Why The Market Thinks the Fed Is Going to Be “Hawkish”

The No. 1 reason the market has priced more hawkishness into this statement is because it’s expected that the final paragraph in the statement will be altered, and the term “considerable time” will be removed from the following paragraph.

“To support continued progress toward maximum employment and price stability, the Committee today reaffirmed its view that a highly accommodative stance of monetary policy will remain appropriate for a considerable time after the asset purchase program ends and the economic recovery strengthens.” (Emphasis added).

That’s potentially important because “considerable time” is generally thought to mean six months.

So a translation of the above statement would read:

“…the Committee today reaffirmed its view rates will stay at 0% for six months after the asset purchase program ends and the economic recovery strengthens.”

And, six months from October (when QE is expected to end) is March – not June, which is the current consensus for when rate hikes will commence.  So, the bottom line here is there’s a fear the Fed may be telegraphing an earlier-than-expected rate increase.

But, that’s not all we need to watch for.

I’ve been saying for over a month now that the pace of interest rate increases is actually much more important than when the first 25-basis-point increase actually occurs.  If the market perceives the Fed as wanting to raise rates faster than current expectations, that will be a massively hawkish event … and a negative on stock prices.

Because of that, the “dots” are important, and tomorrow we get the first look at expectations for where the FOMC members think interest rates will be at the end of 2017.

Bottom line:  If we see movement higher in the “dots,” that will be a hawkish surprise—regardless of the language of the statement.

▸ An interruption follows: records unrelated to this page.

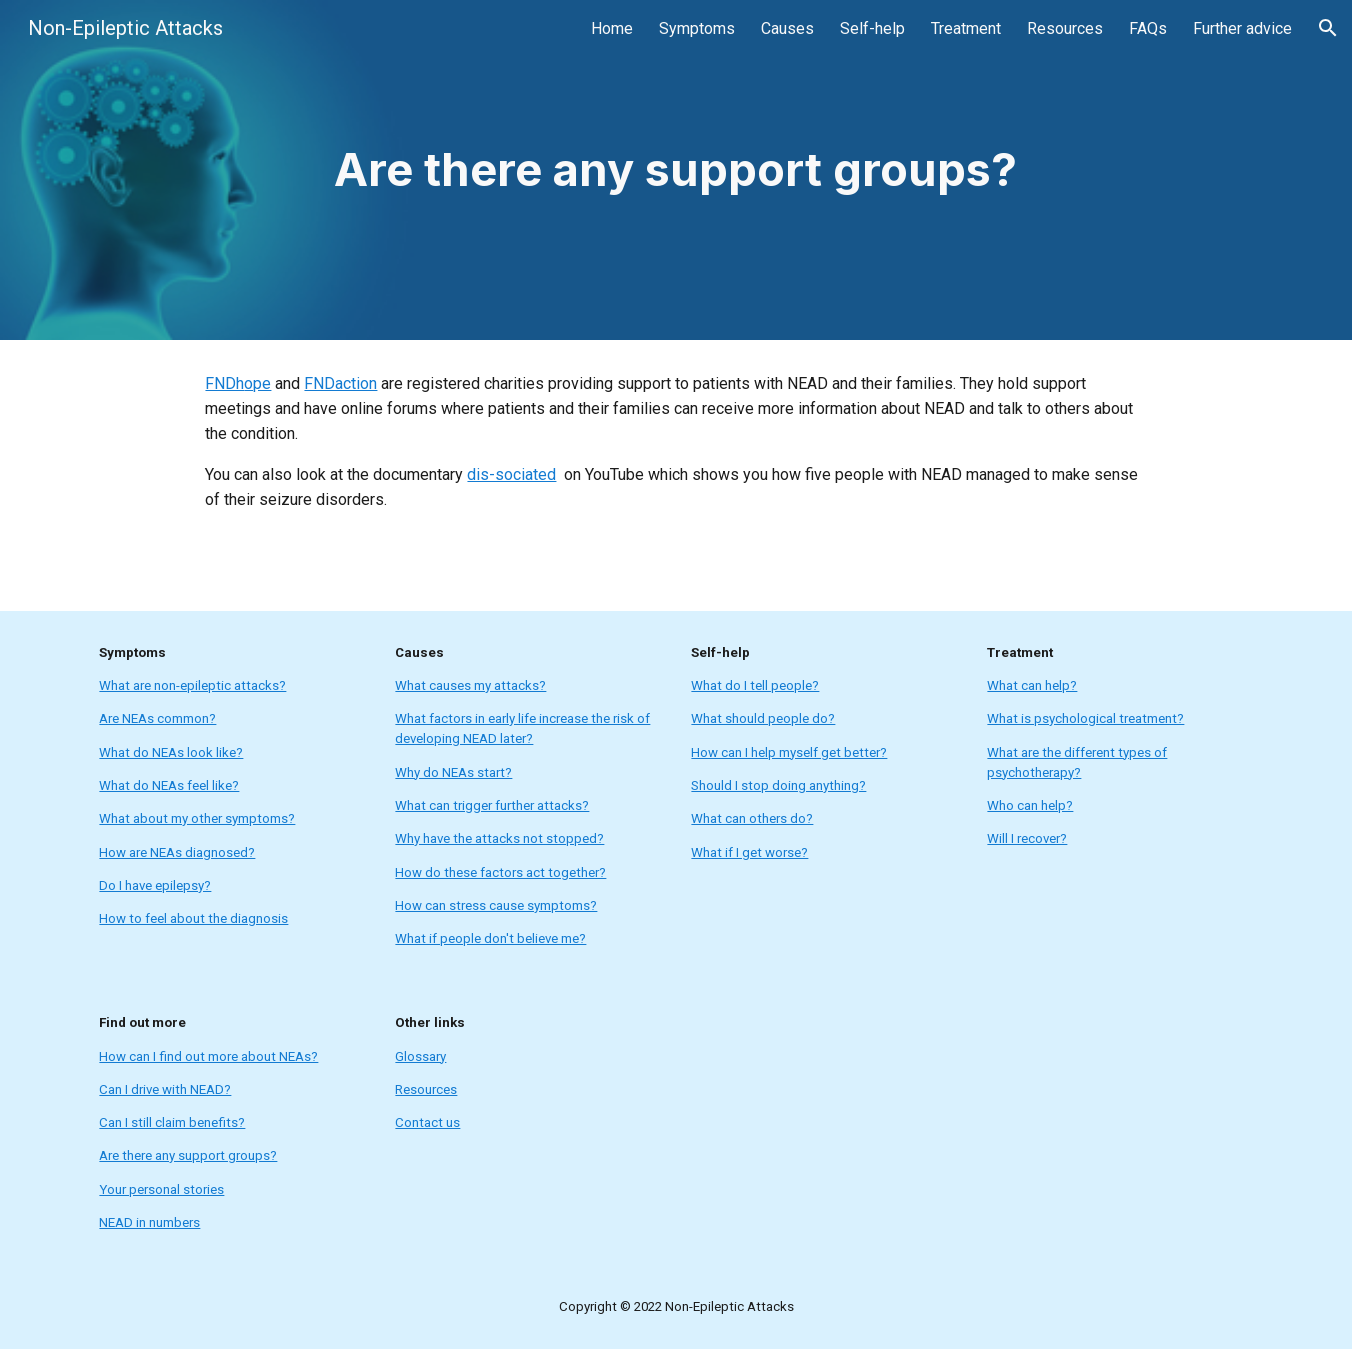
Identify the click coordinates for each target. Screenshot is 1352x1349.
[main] (676, 170)
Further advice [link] (1242, 28)
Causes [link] (787, 28)
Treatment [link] (966, 28)
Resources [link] (1065, 28)
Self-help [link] (872, 28)
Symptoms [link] (697, 28)
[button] (1328, 28)
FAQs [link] (1148, 28)
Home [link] (612, 28)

The market has moved pretty solidly ahead of this meeting, to the point where even if “considerable time” is removed from the statement, we might now see much of a reaction (and it’s very much a coin flip if “considerable time” is even taken out).

So, while I do think the trend in interest rates has shifted and is higher, I think there’s a risk of a “sell the rumor/buy the news” reaction unless we see a material shift higher in the “dots.” Unless Yellen is outrageously dovish in the follow-up press conference, any sort of a rally in bonds would be one to sell into, as again I do believe the trend has changed.